As Representative Jason Chaffetz (R-UT-03) states, classily:
The only good place for a sage grouse to be listed is on the menu of a French bistro.
The sage grouse, also known as sagehen, is well known for its courtship rituals. Male birds strut, flex, preen, puff up their pecs, and grunt like Muscle Beach bodybuilders.
The sage grouse lives in cowboy country --- the sagebrush, plains, and high deserts across the West, from California's Owens Valley to the Dakotas. One bird needs a lot of territory -- it's sensitive to any activity within four miles of its nesting grounds. And its territory has been covered by an intricate spiderweb of humans and their accoutrements: roads, pipelines, cattle, sheep, prairie fires, invasive plants such as cheatgrass, oil derricks, and (mostly proposed) wind turbines. The grouse is considered a keystone species, meaning that its health indicates the health of an entire landscape. It's almost no surprise that its numbers have dropped from 16 million to a few hundred thousand.

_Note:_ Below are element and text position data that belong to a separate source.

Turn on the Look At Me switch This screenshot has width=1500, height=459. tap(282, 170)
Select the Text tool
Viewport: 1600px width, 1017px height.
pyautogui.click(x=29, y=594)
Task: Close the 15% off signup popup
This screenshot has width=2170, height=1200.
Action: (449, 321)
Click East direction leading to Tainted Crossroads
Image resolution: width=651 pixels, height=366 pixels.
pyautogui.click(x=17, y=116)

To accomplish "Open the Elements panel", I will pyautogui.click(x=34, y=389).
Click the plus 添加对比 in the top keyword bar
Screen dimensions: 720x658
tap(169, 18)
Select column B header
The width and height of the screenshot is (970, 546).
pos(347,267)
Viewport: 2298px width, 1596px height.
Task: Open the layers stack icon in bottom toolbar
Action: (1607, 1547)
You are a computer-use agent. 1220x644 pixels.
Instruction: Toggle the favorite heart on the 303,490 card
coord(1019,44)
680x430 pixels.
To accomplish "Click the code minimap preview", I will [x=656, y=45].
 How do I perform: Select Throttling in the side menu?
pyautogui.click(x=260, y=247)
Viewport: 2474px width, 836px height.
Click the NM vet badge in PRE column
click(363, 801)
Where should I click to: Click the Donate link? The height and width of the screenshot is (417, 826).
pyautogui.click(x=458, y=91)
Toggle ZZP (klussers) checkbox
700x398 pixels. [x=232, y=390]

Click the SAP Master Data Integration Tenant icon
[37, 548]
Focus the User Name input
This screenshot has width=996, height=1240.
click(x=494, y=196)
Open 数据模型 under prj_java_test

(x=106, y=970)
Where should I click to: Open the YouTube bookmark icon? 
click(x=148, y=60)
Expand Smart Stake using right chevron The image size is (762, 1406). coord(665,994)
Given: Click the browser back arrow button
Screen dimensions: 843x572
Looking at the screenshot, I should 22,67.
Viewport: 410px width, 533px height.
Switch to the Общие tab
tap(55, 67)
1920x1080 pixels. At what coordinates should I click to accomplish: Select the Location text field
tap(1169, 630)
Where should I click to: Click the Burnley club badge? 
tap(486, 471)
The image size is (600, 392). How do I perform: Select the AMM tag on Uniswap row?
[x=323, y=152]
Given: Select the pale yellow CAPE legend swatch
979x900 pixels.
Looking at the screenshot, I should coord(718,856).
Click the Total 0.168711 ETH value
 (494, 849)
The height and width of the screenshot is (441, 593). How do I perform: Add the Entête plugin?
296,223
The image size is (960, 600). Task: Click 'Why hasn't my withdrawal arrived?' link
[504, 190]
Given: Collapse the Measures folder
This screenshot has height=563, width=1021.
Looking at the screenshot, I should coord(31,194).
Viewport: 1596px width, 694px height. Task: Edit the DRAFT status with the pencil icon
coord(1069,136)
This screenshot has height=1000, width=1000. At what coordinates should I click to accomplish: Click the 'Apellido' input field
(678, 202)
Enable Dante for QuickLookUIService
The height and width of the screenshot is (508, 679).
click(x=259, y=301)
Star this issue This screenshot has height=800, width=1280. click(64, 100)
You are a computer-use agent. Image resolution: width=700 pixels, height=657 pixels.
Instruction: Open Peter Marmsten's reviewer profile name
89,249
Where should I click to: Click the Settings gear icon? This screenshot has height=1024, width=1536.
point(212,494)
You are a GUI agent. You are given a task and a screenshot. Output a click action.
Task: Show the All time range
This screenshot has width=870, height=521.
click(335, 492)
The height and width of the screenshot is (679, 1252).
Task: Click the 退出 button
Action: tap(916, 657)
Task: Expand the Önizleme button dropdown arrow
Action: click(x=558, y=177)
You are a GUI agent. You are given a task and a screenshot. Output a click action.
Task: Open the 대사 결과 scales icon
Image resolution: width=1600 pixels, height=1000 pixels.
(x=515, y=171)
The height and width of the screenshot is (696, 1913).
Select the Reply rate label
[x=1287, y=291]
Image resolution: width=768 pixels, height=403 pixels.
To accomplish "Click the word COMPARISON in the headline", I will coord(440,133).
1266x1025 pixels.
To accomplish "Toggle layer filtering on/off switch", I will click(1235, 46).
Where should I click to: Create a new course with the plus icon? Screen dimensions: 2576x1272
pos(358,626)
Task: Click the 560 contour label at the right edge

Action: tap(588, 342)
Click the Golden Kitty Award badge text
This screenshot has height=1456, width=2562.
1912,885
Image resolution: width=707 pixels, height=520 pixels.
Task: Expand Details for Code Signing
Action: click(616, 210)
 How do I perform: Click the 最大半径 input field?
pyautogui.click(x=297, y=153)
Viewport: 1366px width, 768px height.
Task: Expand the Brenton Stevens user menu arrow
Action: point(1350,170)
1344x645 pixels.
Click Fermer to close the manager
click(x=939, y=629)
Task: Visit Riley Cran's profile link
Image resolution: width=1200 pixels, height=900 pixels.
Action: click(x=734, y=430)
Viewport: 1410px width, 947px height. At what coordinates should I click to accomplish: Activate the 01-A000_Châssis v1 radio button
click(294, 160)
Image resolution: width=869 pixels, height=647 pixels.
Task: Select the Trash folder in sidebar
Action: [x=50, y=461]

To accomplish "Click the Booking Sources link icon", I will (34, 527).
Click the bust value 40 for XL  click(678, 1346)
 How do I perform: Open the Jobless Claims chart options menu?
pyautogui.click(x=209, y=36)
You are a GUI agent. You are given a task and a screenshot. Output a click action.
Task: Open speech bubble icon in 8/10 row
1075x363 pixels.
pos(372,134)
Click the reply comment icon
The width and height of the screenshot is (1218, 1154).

The bird is no stranger to litigation. The Bush administration refused to list the bird following a petition. The Western Watersheds Project won a lawsuit in which the judge held (this is a shocker!) that a senior political appointee illegally tampered with the scientific determination whether to list the species. The Bush administration then decided to run out the clock engage in further studies until Obama took office. The listing has been described as a litmus test for conservation in the Obama administration.
Today, the Obama administration announced a compromise in which the bird is listed as "warranted, but precluded" by higher priorities:
The Interior Department says it won't list sage grouse as endangered or threatened but will classify the bird among species that are candidates for federal protection.
The finding is good news for the wind energy and oil and gas industries, which will still face scrutiny in grouse habitat but will have more leeway than if the bird were listed.
As the New York Times editorialized earlier this week, the "warranted-but-precluded" status holds out the promise, or threat, of more stringent regulations, and requires good faith efforts from affected state governments and the Bureau of Land Management.
The Fish & Wildlife Service press release spins it as "expanding common sense efforts" to preserve its habitat, hoping for voluntary conservation by private landowners "while ensuring that energy production, recreational access and other uses of federal lands continue as appropriate."
In other words, the sage grouse is likely to join the pika.